_PROBLEM_: The answer must consist of every record below, reproduced exactly.

_DATA SECTION_:
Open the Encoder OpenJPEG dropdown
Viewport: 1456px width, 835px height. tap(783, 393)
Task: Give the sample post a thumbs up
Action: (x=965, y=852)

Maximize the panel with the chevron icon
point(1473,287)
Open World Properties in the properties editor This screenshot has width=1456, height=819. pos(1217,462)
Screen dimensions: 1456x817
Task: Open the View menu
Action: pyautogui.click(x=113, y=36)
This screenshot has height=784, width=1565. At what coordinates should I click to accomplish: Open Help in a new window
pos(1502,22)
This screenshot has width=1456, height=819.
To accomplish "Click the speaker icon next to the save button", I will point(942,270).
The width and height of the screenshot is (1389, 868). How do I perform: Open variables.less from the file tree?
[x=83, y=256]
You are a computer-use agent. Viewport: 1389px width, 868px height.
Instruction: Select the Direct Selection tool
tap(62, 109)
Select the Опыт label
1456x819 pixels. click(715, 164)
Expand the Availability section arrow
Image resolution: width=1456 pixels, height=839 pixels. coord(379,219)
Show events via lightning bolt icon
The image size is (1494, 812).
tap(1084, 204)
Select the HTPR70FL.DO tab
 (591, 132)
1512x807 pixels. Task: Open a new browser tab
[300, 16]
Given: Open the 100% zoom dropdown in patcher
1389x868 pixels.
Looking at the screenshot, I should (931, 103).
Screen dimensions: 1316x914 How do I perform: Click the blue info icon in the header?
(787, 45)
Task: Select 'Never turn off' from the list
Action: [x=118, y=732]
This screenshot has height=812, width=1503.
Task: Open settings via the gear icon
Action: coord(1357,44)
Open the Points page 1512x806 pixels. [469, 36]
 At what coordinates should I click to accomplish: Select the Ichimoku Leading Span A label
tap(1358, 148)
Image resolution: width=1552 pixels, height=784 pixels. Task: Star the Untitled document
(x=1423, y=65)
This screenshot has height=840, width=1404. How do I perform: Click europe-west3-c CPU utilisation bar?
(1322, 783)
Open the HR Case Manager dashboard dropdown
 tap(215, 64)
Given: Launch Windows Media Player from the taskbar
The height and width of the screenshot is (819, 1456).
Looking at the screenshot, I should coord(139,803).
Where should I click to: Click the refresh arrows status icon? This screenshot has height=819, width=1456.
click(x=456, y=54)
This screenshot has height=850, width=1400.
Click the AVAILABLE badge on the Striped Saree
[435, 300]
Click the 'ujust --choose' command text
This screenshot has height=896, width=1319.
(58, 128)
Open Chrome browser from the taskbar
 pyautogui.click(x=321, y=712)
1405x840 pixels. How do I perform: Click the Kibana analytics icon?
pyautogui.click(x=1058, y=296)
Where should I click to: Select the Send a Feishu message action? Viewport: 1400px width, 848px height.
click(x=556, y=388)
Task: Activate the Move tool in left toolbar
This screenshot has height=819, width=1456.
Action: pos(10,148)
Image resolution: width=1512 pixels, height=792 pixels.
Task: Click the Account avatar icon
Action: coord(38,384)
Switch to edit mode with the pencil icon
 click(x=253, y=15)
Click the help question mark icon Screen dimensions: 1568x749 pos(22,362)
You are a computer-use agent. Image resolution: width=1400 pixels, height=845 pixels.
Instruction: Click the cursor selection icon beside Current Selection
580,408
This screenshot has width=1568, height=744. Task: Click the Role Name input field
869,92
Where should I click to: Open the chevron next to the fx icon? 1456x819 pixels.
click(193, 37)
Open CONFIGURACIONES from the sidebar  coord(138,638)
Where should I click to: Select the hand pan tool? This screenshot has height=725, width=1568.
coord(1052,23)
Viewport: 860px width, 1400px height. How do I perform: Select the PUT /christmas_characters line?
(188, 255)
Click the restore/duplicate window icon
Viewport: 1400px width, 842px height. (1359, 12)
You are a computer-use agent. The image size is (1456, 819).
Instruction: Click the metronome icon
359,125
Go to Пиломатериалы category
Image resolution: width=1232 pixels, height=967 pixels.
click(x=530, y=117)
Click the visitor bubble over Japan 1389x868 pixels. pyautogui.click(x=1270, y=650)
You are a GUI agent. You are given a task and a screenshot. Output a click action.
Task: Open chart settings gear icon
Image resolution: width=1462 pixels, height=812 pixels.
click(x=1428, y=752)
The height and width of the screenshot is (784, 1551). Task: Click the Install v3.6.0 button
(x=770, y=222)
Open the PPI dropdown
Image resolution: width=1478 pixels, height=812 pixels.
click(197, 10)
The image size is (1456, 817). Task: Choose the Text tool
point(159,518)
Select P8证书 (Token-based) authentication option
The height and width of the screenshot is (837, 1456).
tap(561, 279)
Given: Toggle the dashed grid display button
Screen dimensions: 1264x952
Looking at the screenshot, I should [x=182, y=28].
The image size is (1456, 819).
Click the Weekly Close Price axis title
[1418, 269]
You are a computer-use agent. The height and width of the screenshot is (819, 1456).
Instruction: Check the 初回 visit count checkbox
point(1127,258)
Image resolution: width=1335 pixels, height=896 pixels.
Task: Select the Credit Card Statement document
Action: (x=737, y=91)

_SOLUTION TO THE EXERCISE_:
Open the Encoder OpenJPEG dropdown
Viewport: 1456px width, 835px height. tap(783, 393)
Task: Give the sample post a thumbs up
Action: (x=965, y=852)

Maximize the panel with the chevron icon
point(1473,287)
Open World Properties in the properties editor This screenshot has width=1456, height=819. pos(1217,462)
Screen dimensions: 1456x817
Task: Open the View menu
Action: pyautogui.click(x=113, y=36)
This screenshot has height=784, width=1565. At what coordinates should I click to accomplish: Open Help in a new window
pos(1502,22)
This screenshot has width=1456, height=819.
To accomplish "Click the speaker icon next to the save button", I will point(942,270).
The width and height of the screenshot is (1389, 868). How do I perform: Open variables.less from the file tree?
[x=83, y=256]
You are a computer-use agent. Viewport: 1389px width, 868px height.
Instruction: Select the Direct Selection tool
tap(62, 109)
Select the Опыт label
1456x819 pixels. click(715, 164)
Expand the Availability section arrow
Image resolution: width=1456 pixels, height=839 pixels. coord(379,219)
Show events via lightning bolt icon
The image size is (1494, 812).
tap(1084, 204)
Select the HTPR70FL.DO tab
 (591, 132)
1512x807 pixels. Task: Open a new browser tab
[300, 16]
Given: Open the 100% zoom dropdown in patcher
1389x868 pixels.
Looking at the screenshot, I should (931, 103).
Screen dimensions: 1316x914 How do I perform: Click the blue info icon in the header?
(787, 45)
Task: Select 'Never turn off' from the list
Action: [x=118, y=732]
This screenshot has height=812, width=1503.
Task: Open settings via the gear icon
Action: coord(1357,44)
Open the Points page 1512x806 pixels. [469, 36]
 At what coordinates should I click to accomplish: Select the Ichimoku Leading Span A label
tap(1358, 148)
Image resolution: width=1552 pixels, height=784 pixels. Task: Star the Untitled document
(x=1423, y=65)
This screenshot has height=840, width=1404. How do I perform: Click europe-west3-c CPU utilisation bar?
(1322, 783)
Open the HR Case Manager dashboard dropdown
 tap(215, 64)
Given: Launch Windows Media Player from the taskbar
The height and width of the screenshot is (819, 1456).
Looking at the screenshot, I should coord(139,803).
Where should I click to: Click the refresh arrows status icon? This screenshot has height=819, width=1456.
click(x=456, y=54)
This screenshot has height=850, width=1400.
Click the AVAILABLE badge on the Striped Saree
[435, 300]
Click the 'ujust --choose' command text
This screenshot has height=896, width=1319.
(58, 128)
Open Chrome browser from the taskbar
 pyautogui.click(x=321, y=712)
1405x840 pixels. How do I perform: Click the Kibana analytics icon?
pyautogui.click(x=1058, y=296)
Where should I click to: Select the Send a Feishu message action? Viewport: 1400px width, 848px height.
click(x=556, y=388)
Task: Activate the Move tool in left toolbar
This screenshot has height=819, width=1456.
Action: pos(10,148)
Image resolution: width=1512 pixels, height=792 pixels.
Task: Click the Account avatar icon
Action: coord(38,384)
Switch to edit mode with the pencil icon
 click(x=253, y=15)
Click the help question mark icon Screen dimensions: 1568x749 pos(22,362)
You are a computer-use agent. Image resolution: width=1400 pixels, height=845 pixels.
Instruction: Click the cursor selection icon beside Current Selection
580,408
This screenshot has width=1568, height=744. Task: Click the Role Name input field
869,92
Where should I click to: Open the chevron next to the fx icon? 1456x819 pixels.
click(193, 37)
Open CONFIGURACIONES from the sidebar  coord(138,638)
Where should I click to: Select the hand pan tool? This screenshot has height=725, width=1568.
coord(1052,23)
Viewport: 860px width, 1400px height. How do I perform: Select the PUT /christmas_characters line?
(188, 255)
Click the restore/duplicate window icon
Viewport: 1400px width, 842px height. (1359, 12)
You are a computer-use agent. The image size is (1456, 819).
Instruction: Click the metronome icon
359,125
Go to Пиломатериалы category
Image resolution: width=1232 pixels, height=967 pixels.
click(x=530, y=117)
Click the visitor bubble over Japan 1389x868 pixels. pyautogui.click(x=1270, y=650)
You are a GUI agent. You are given a task and a screenshot. Output a click action.
Task: Open chart settings gear icon
Image resolution: width=1462 pixels, height=812 pixels.
click(x=1428, y=752)
The height and width of the screenshot is (784, 1551). Task: Click the Install v3.6.0 button
(x=770, y=222)
Open the PPI dropdown
Image resolution: width=1478 pixels, height=812 pixels.
click(197, 10)
The image size is (1456, 817). Task: Choose the Text tool
point(159,518)
Select P8证书 (Token-based) authentication option
The height and width of the screenshot is (837, 1456).
tap(561, 279)
Given: Toggle the dashed grid display button
Screen dimensions: 1264x952
Looking at the screenshot, I should [x=182, y=28].
The image size is (1456, 819).
Click the Weekly Close Price axis title
[1418, 269]
You are a computer-use agent. The height and width of the screenshot is (819, 1456).
Instruction: Check the 初回 visit count checkbox
point(1127,258)
Image resolution: width=1335 pixels, height=896 pixels.
Task: Select the Credit Card Statement document
Action: (x=737, y=91)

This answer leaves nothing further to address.